We have a long running Spark Structured Streaming query which is reading from Kafka, and we would like this query to pick up where it left off after the restart. However, we have set the startingOffsets to "earliest" and what we see after restarts is that the query reads from the start of the Kafka topic again.

Our basic query looks like this:

  val extract = sparkSession
    .readStream
    .format("kafka")
    .option("kafka.bootstrap.servers", "server:port")
    .option("subscribe", "topic")
    .option("startingOffsets", "earliest")
    .load()

  val query: StreamingQuery = extract 
    .writeStream
    .option("checkpointLocation", s"/tmp/checkpoint/kafka/")
    .foreach(writer)
    .start()

We see the checkpoint directory getting created correctly and with the offsets we expect in the offset files.

When we restart we see a message like:

25-07-2017 14:35:32 INFO  ConsumerCoordinator:231 - Setting newly assigned partitions [KafkaTopic-2, KafkaTopic-1, KafkaTopic-0, KafkaTopic-3] for group spark-kafka-source-dedc01fb-c0a7-40ea-8358-a5081b961968--1396947302-driver

We are telling the query to start at "earliest" but the documentation says:

This only applies when a new Streaming query is started, and that resuming will always pick up from where the query left off.
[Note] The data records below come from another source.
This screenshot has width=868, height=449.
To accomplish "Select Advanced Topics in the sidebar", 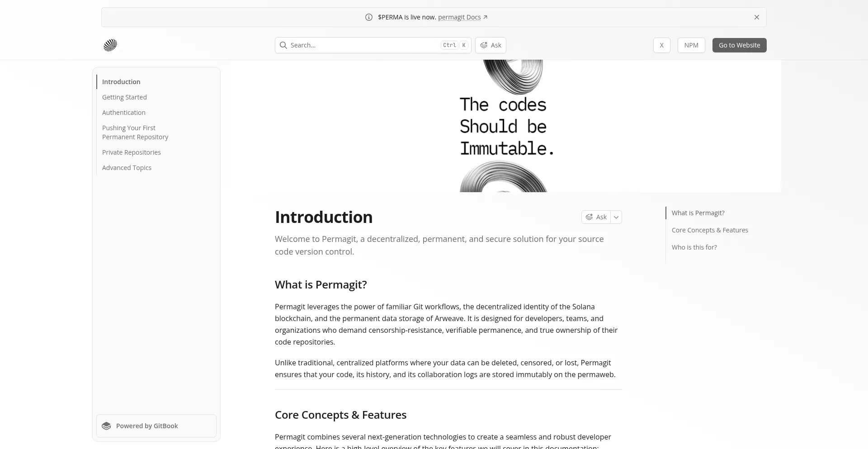I will (127, 168).
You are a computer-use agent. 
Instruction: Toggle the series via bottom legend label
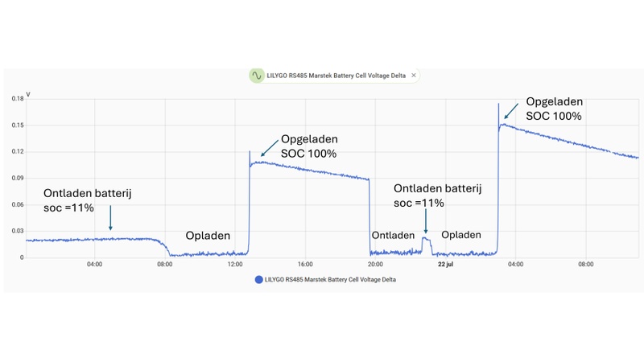(x=330, y=280)
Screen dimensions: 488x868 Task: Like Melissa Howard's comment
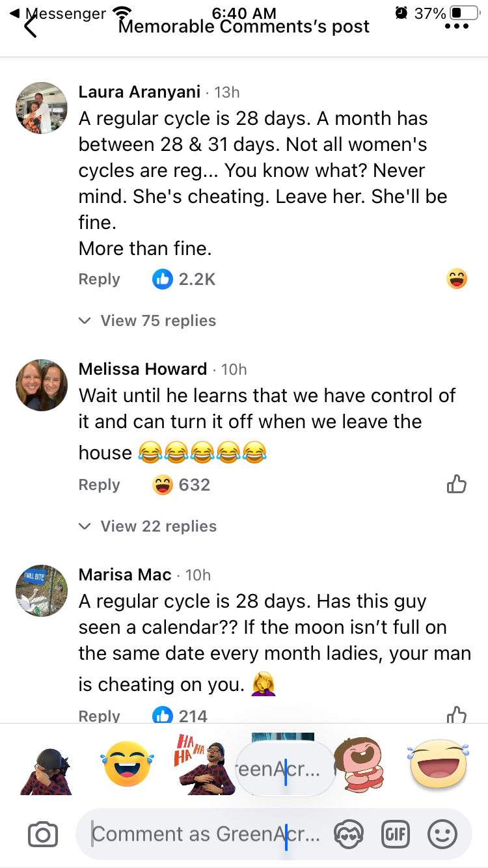point(457,485)
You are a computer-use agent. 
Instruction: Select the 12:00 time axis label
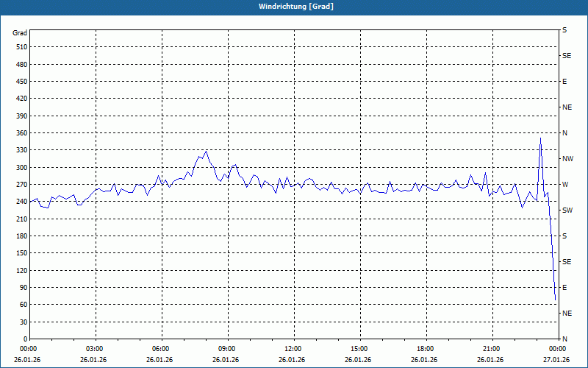click(293, 349)
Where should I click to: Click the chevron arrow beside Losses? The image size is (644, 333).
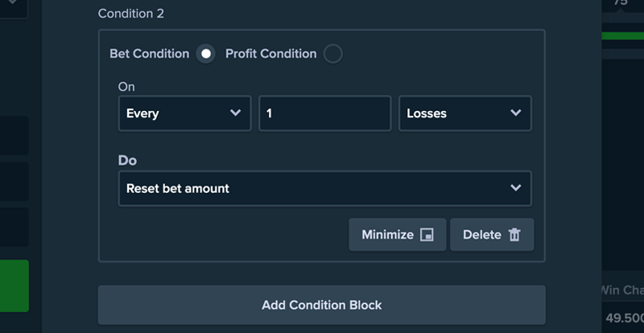coord(516,113)
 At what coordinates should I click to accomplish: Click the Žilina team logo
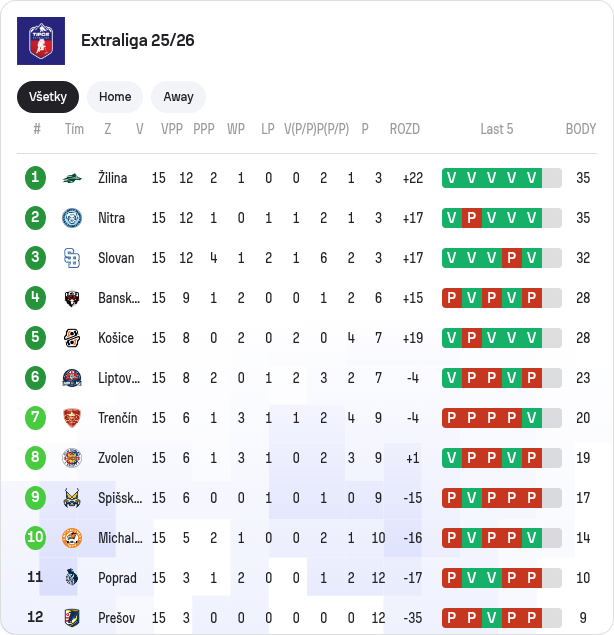(72, 178)
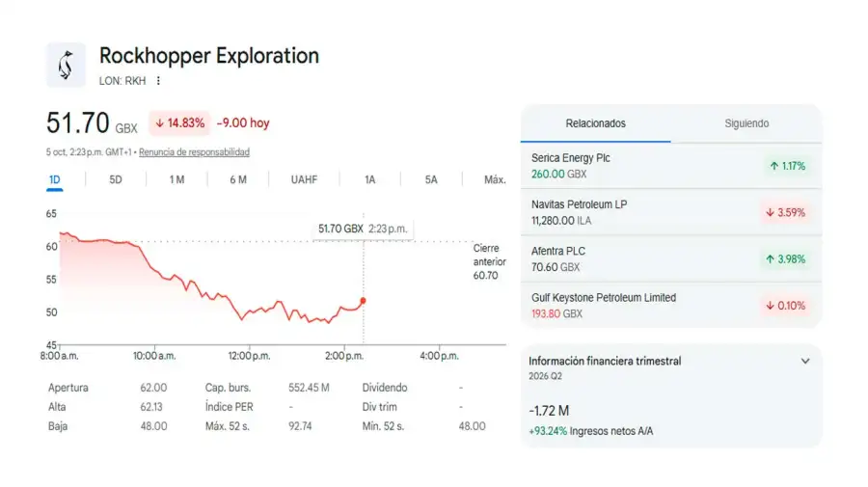Click Gulf Keystone's red 0.10% down badge
868x487 pixels.
[x=785, y=306]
Shouldn't this mean that restarting our application results in the query resuming where it left off?

Setting the "group.id" for Kafka is not allowed with Spark Structured Streaming. See this: Note that the following Kafka params cannot be set and the Kafka source will throw an exception.

I tried adding queryName, in case that was being used to identify the query across runs but it did not have any effect.

We are using Spark 2.1 on YARN.

Any ideas on why this does not work or what we are doing wrong?

UPDATE WITH LOGS:

From the Driver

From the Worker

1
The log means nothing. Spark will create a unique id as the group id for each run. You can use StreamingQuery.recentProgress to print the recent progress and it should contain the offset information. - zsxwing
That doesn't help much. It runs fine. It just starts at the first offset instead of the last read when restarted. - Patrick McGloin
The previous run just has one batch? If so, before 2.2.0, Spark will always rerun the last batch in the previous run. - zsxwing
It seems to me that Spark doesn't pick up the checkpoint dir at all when it restarts. I see no diff in 1) removing the checkpoint dir and running the application and 2) stopping the application after it has processed all messages and then restarting with a checkpoint dir that looks good. In both cases it starts at the earliest Kafka message. I assume I am doing something wrong but can't figure out what it is. - Patrick McGloin
Do you mind sharing the logs? - zsxwing

1 Answers

0
votes

First of all, why are you saying that the checkpoint directory gets created again. Are you deleting it after your initial run and then resuming it?

So, just to be clear ".option("startingOffsets", "earliest")" setting will read from the very beginning when you start the query for the first time. And consider that something went wrong, and the stream stopped. You fix it and start the stream once again (without deleting the checkpoint directory) the stream should start from the offset where it had stopped previously.

In case if you have deleted the checkpoint directory and then resumed the stream obviously it won't be having any history of offsets read (as you have deleted the checkpoint) and thus will start from the very first (earliest) offset that is available on kafka.